Echo the lines below, starting from the line with "This screenshot has height=603, width=802." up to and including the line with "Click Neu erstellen".
━━━━━ SUPPLIED MATERIAL
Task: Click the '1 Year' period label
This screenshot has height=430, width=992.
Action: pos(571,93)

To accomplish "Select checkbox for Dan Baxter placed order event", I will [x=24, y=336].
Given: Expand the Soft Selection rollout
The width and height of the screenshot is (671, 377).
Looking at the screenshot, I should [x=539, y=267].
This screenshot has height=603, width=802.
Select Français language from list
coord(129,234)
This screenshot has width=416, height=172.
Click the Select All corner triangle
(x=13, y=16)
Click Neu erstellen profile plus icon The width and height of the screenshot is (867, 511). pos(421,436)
━━━━━━━━━━
━━━━━ SUPPLIED MATERIAL
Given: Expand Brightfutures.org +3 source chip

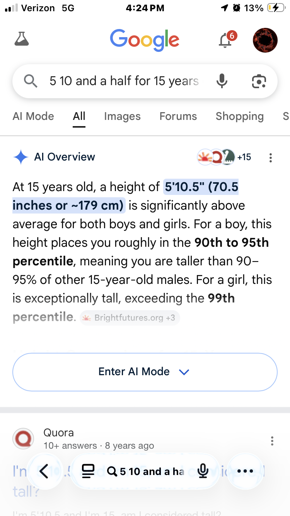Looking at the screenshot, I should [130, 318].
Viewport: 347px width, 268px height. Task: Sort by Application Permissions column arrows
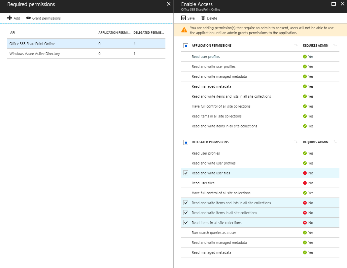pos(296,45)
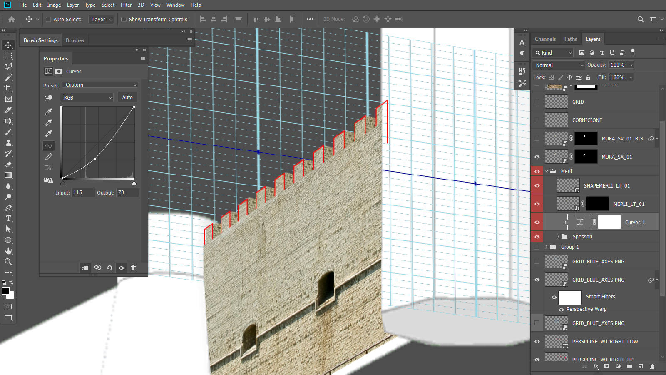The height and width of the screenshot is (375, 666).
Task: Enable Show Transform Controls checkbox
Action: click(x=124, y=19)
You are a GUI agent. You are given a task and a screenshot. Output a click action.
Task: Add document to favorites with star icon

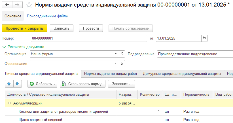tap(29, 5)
━━━━━━━━━━
## TASK ANSWER
This screenshot has height=603, width=802.
Select Français language from list
coord(129,234)
This screenshot has width=416, height=172.
Click the Select All corner triangle
(x=13, y=16)
Click Neu erstellen profile plus icon The width and height of the screenshot is (867, 511). pos(421,436)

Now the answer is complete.